TASK GOAL:
Update the entries below by changing "icon" to "button" wherever it appears, leaving everything else as it is. Omit the pictures from your answer.

+++ DATASET ROWS

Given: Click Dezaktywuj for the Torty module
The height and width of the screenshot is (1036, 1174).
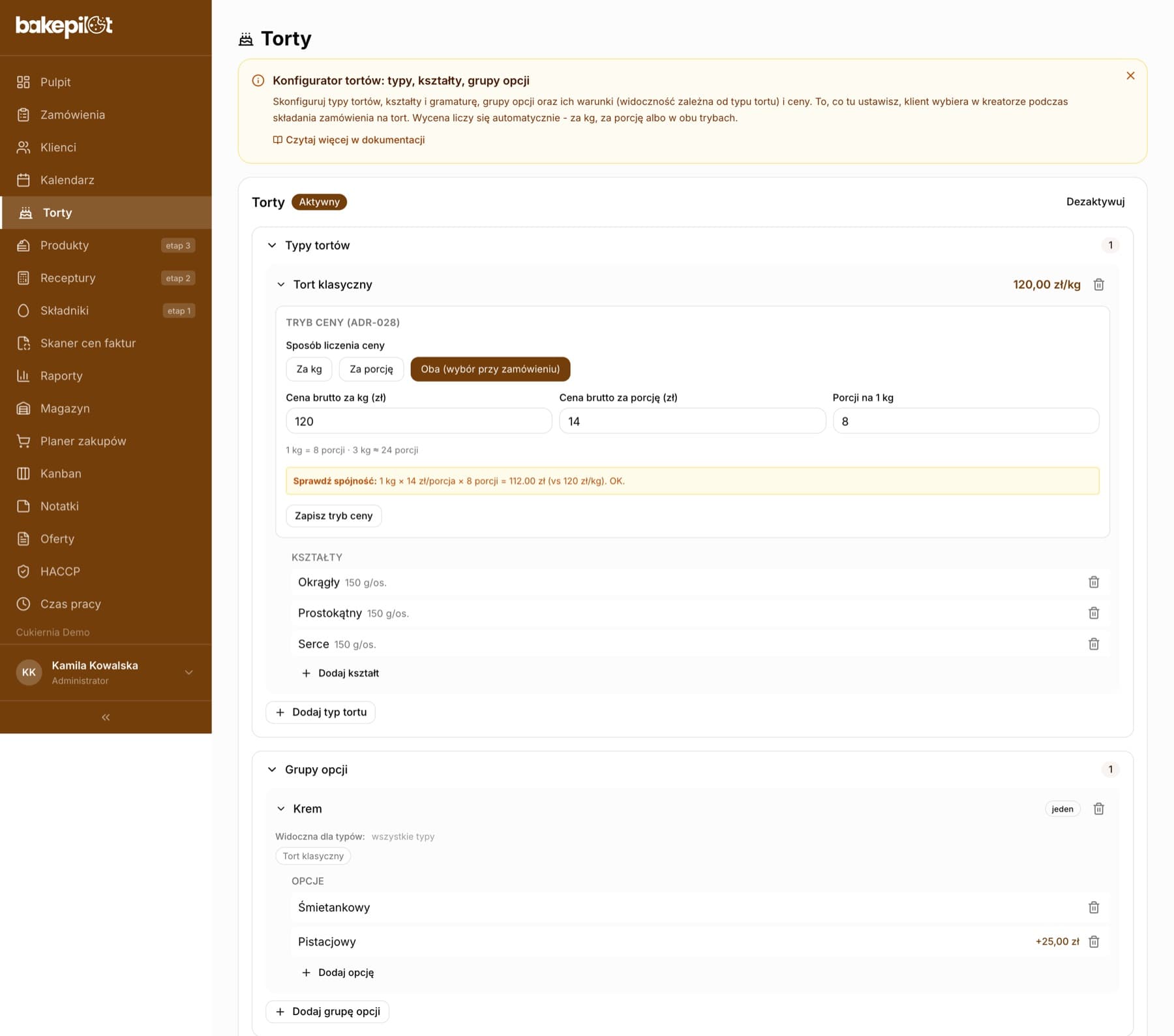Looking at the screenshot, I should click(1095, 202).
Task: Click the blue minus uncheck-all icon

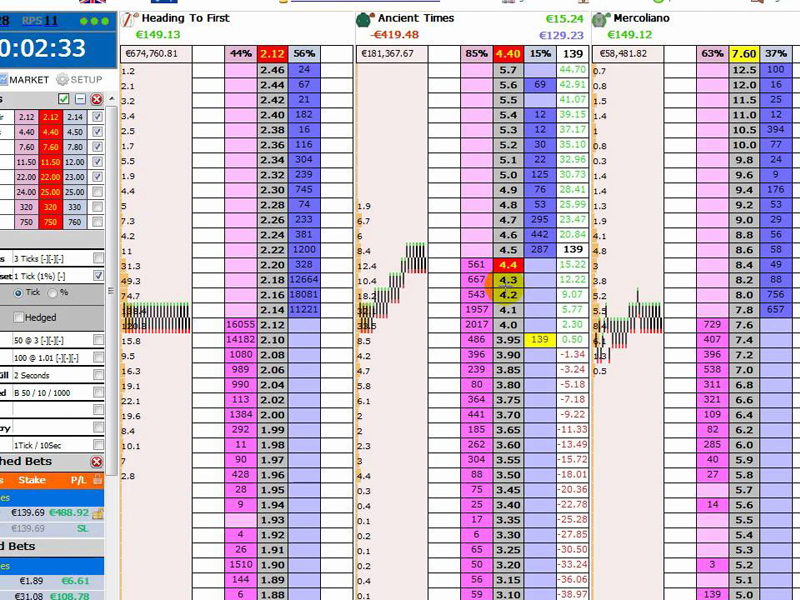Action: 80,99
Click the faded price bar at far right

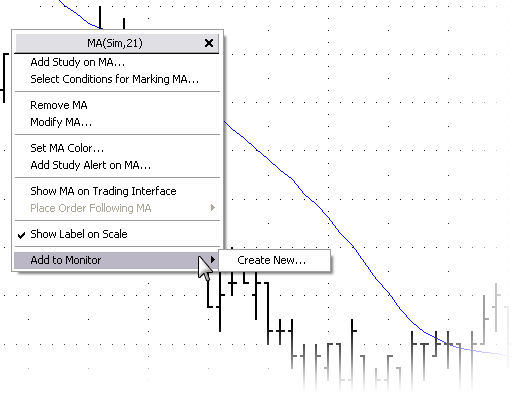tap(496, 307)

++++++

SOLUTION:
Given: Click Dezaktywuj for the Torty module
The height and width of the screenshot is (1036, 1174).
Looking at the screenshot, I should click(1095, 202).
Task: Click the blue minus uncheck-all button

Action: 80,99
Click the faded price bar at far right

tap(496, 307)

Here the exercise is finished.